I understand you gotta do what ya gotta do


----------



## DesertOkie (Jul 15, 2011)

That's how our supply house delivers them, except they have a long bed.


----------



## GREENPLUM (Jul 27, 2008)

DesertOkie said:


> That's how our supply house delivers them, except they have a long bed.


 
they should get a different truck


----------



## 504Plumber (Jan 26, 2011)

GREENPLUM said:


> YOu shouldnt lean them over for transportation
> 
> I understand you gotta do what ya gotta do


Any reason why?


----------



## JK949 (Mar 18, 2009)

Hillside said:


> Supply house said 4 hours for delivery (woulda been 4:30 by the time they got to me) wayyy to late for me, pulled out my new to me company beater truck and forklifted this bad boy on it, thing weighed a pretty penny for my super soft suspension, oh well got it there got it done and got payed 275k Btu heater had 100 gallons @140 degrees hot in 15 min


Don't see too many prerunners with painted fiberglass.


----------



## MarkToo (Dec 17, 2011)

504Plumber said:


> Any reason why?


Flue baffle might get dislodged and not be sitting right if not checked?

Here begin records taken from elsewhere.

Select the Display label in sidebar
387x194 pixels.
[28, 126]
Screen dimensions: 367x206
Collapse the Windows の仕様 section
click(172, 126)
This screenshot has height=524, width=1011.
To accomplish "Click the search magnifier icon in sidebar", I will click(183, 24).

Only thing i can think of.


----------



## ZL700 (Dec 8, 2009)

When they were fiberglass insulated, laying down was a big problem, with foam not so much but check burner alignment.


----------



## Epox (Sep 19, 2010)

Any chance the glass lining could crack being on it's side? It's something I ponder a lot since I haul them laying down in my trailer.


----------



## Hillside (Jan 22, 2010)

Actually funny u say that, hooked it all up and the burner would fire then gasp for air then burn them gasp, come to find out the guy at the supply house crushed the burner Pan into the burner... Starving for air and cutting off like crazy, figured it out and beat it all back into shape, breathing, great now


----------



## Hillside (Jan 22, 2010)

......shoulda brought my trailer instead


----------



## Hillside (Jan 22, 2010)

JK949 said:


> Don't see too many prerunners with painted fiberglass.

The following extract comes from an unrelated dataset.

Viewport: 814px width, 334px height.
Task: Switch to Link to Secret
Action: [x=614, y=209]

Just picked it from some kid for 2500 bucks, long travel, 4 linking it and caging the whole thing soon for the dez, great starter/beater truck for the dez


----------



## plumberkc (Jun 23, 2011)

How did you pick that thing up for $2500?


----------



## red_devil (Mar 23, 2011)

I heard its for warranty purposes because I was told that from a supplier before. Only on gas, no electric.


----------



## Hillside (Jan 22, 2010)

plumberkc said:


> How did you pick that thing up for $2500?


Some kid I know that used to live across the street from me, he is a personal trainer for some big wig guy that told him to get rid of his truck and he will get him a company truck...... I didn't wanna tell him what happens when u get fired??
It's an 02 5.4 with 98k miles, new tranny 10k ago, runs strong and doesn't leak a drop


----------



## plumberkc (Jun 23, 2011)

If I'm not mistaking that is about a $10K truck. Nice grab! :thumbup:


----------